--- START ---

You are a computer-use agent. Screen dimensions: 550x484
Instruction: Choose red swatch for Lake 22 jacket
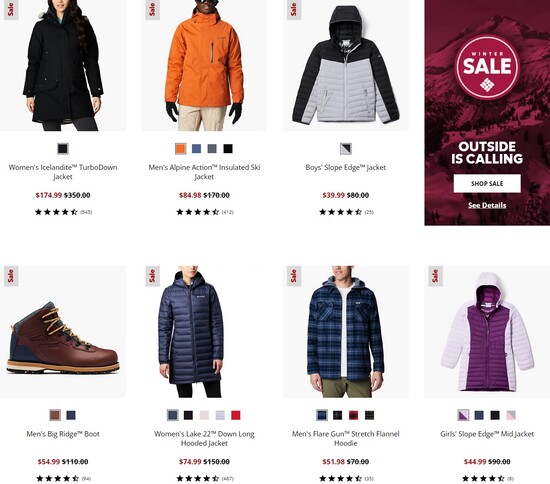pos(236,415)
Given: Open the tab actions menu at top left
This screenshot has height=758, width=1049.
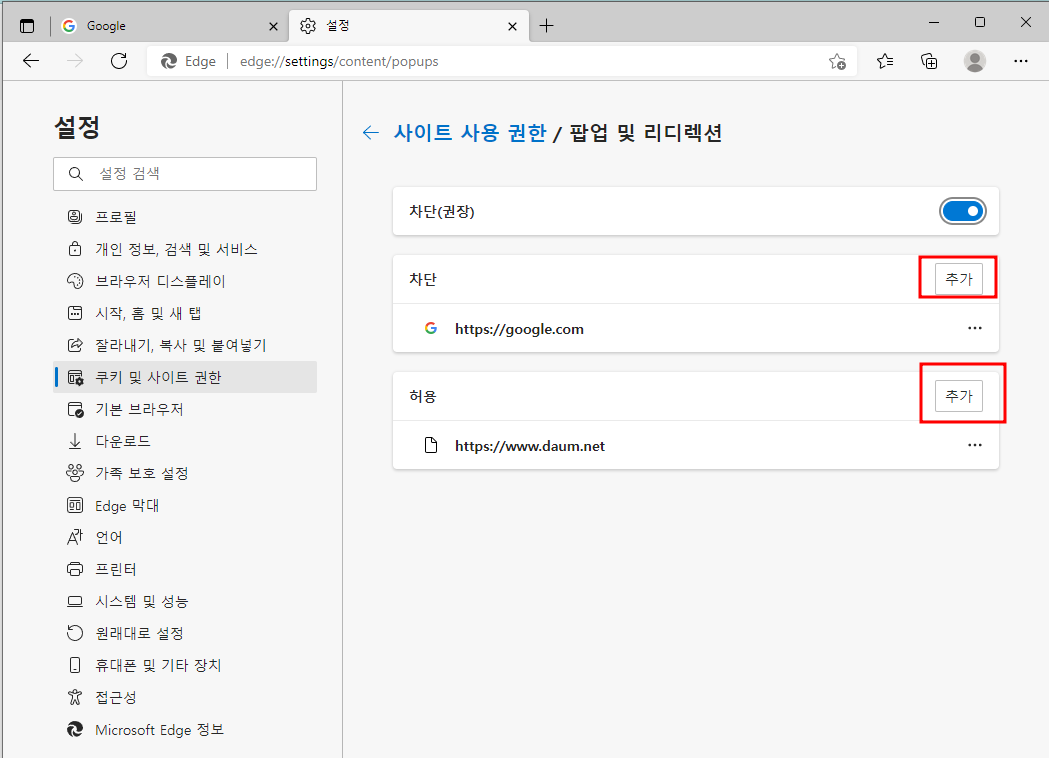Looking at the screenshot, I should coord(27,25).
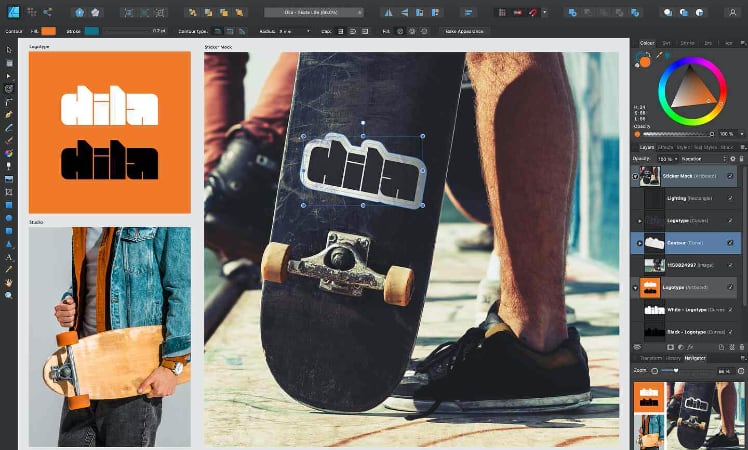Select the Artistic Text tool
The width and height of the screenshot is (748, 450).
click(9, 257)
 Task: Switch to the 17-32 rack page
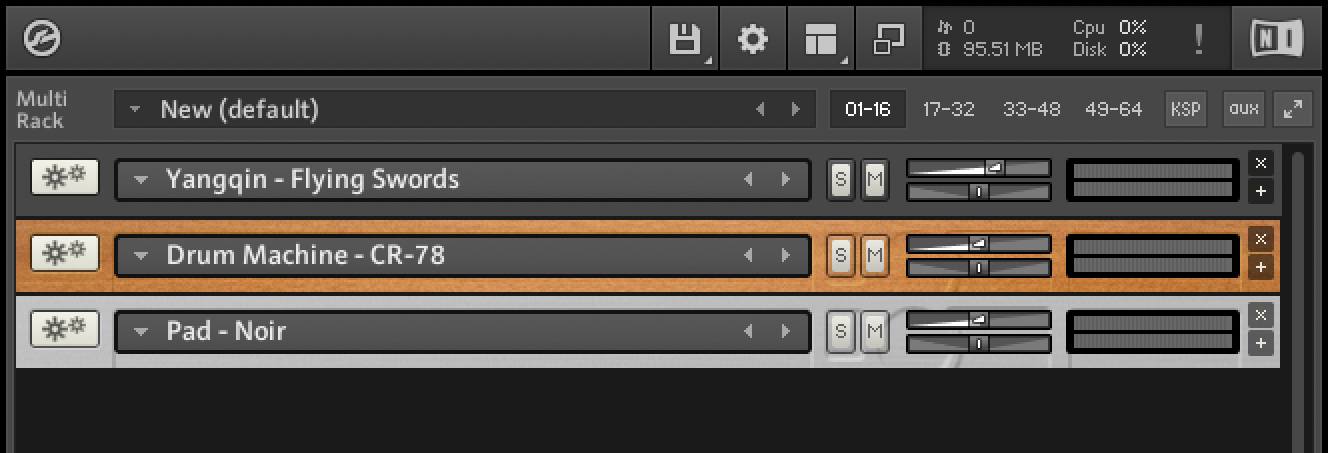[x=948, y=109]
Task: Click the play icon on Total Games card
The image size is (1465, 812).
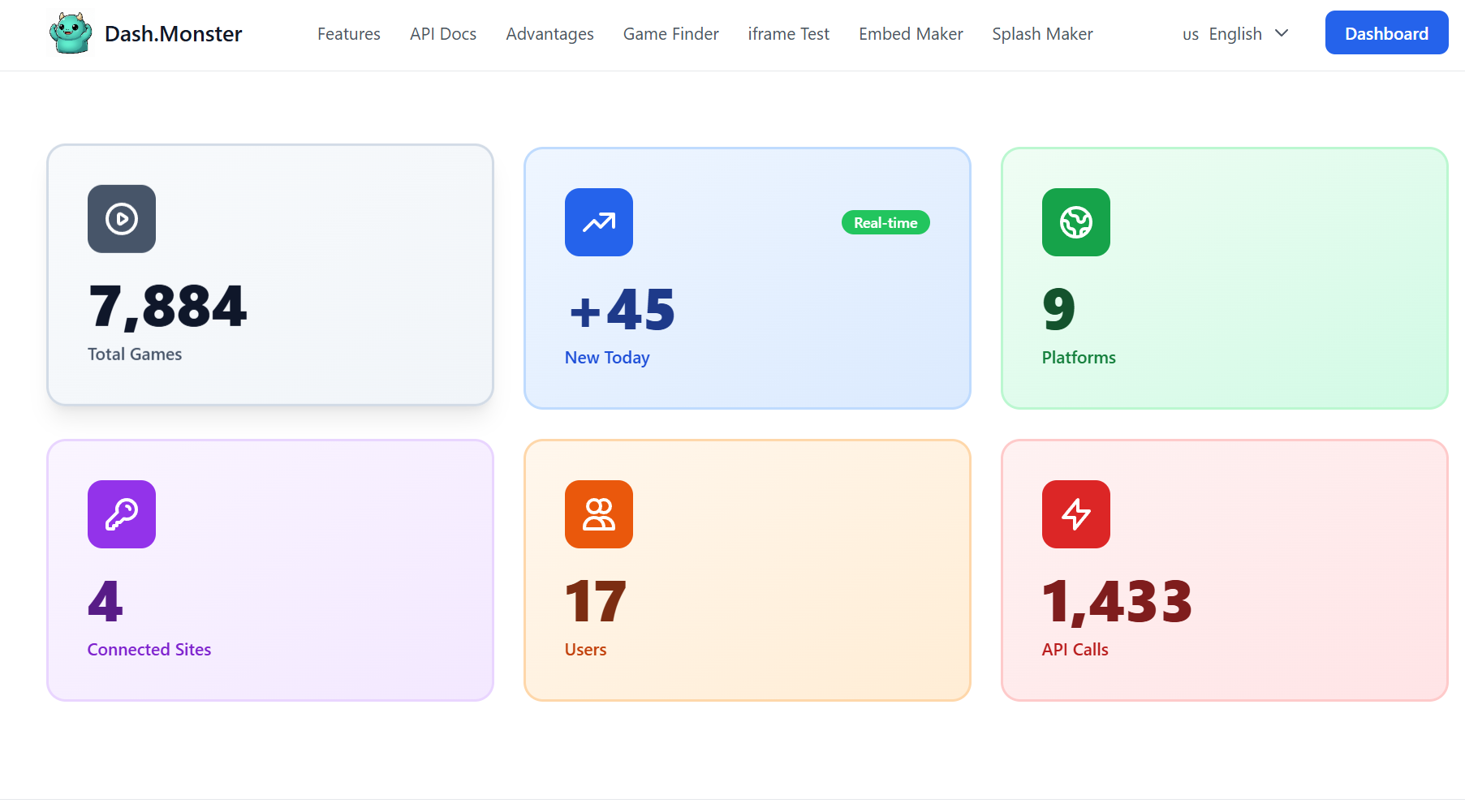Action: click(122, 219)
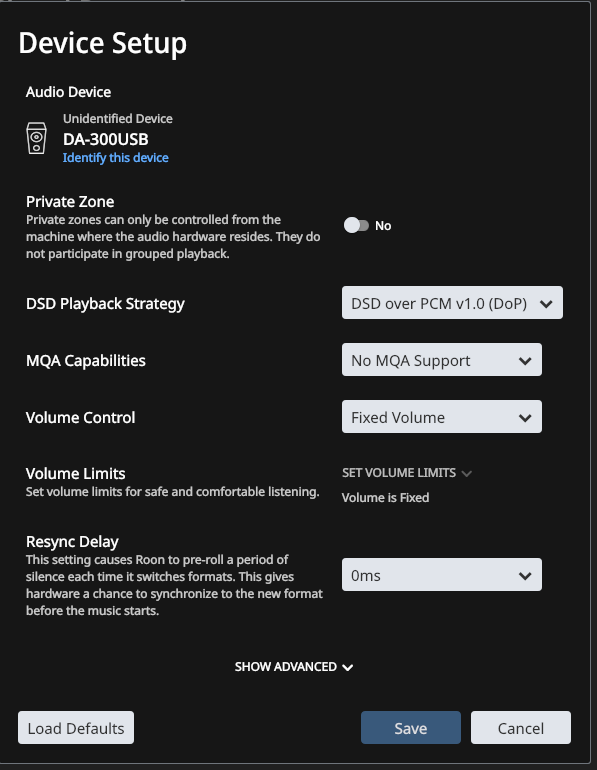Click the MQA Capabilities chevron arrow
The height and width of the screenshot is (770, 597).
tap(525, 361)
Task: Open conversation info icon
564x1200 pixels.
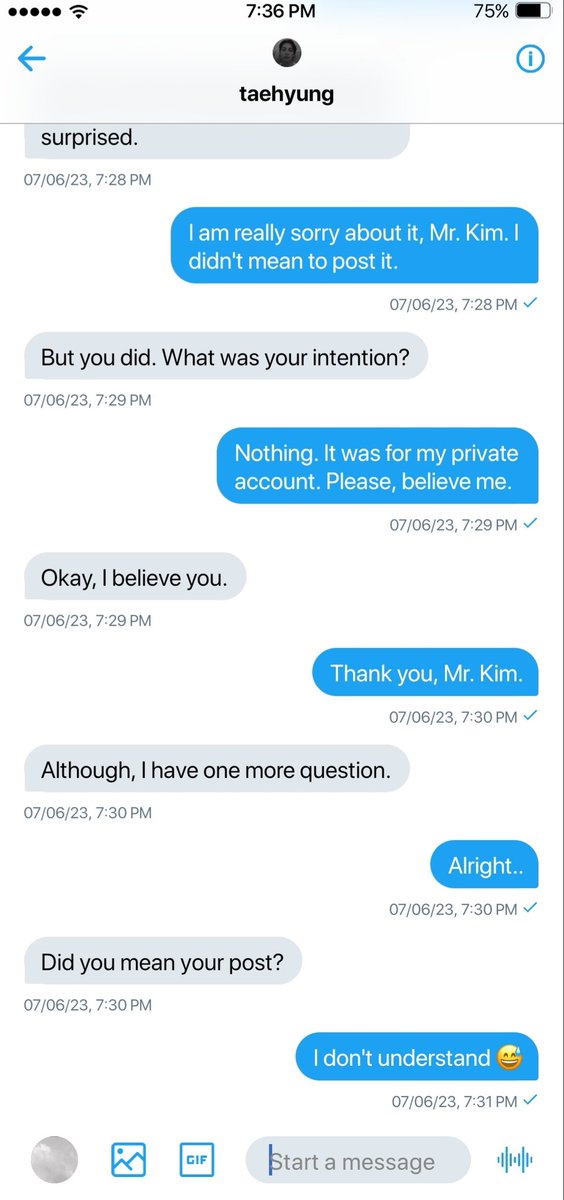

--- END ---

- [Given problem]:
Copy these lines word for word, covering all of the records above, and leave the pictures out.

- [Final answer]:
You are a computer-use agent. Screen dimensions: 550x484
Instruction: Choose red swatch for Lake 22 jacket
pos(236,415)
Given: Open the tab actions menu at top left
This screenshot has height=758, width=1049.
Looking at the screenshot, I should coord(27,25).
Select the Artistic Text tool
The width and height of the screenshot is (748, 450).
click(9, 257)
 Task: Switch to the 17-32 rack page
[x=948, y=109]
Task: Click the play icon on Total Games card
The image size is (1465, 812).
Action: click(122, 219)
Click the MQA Capabilities chevron arrow
The height and width of the screenshot is (770, 597).
tap(525, 361)
Task: Open conversation info icon
564x1200 pixels.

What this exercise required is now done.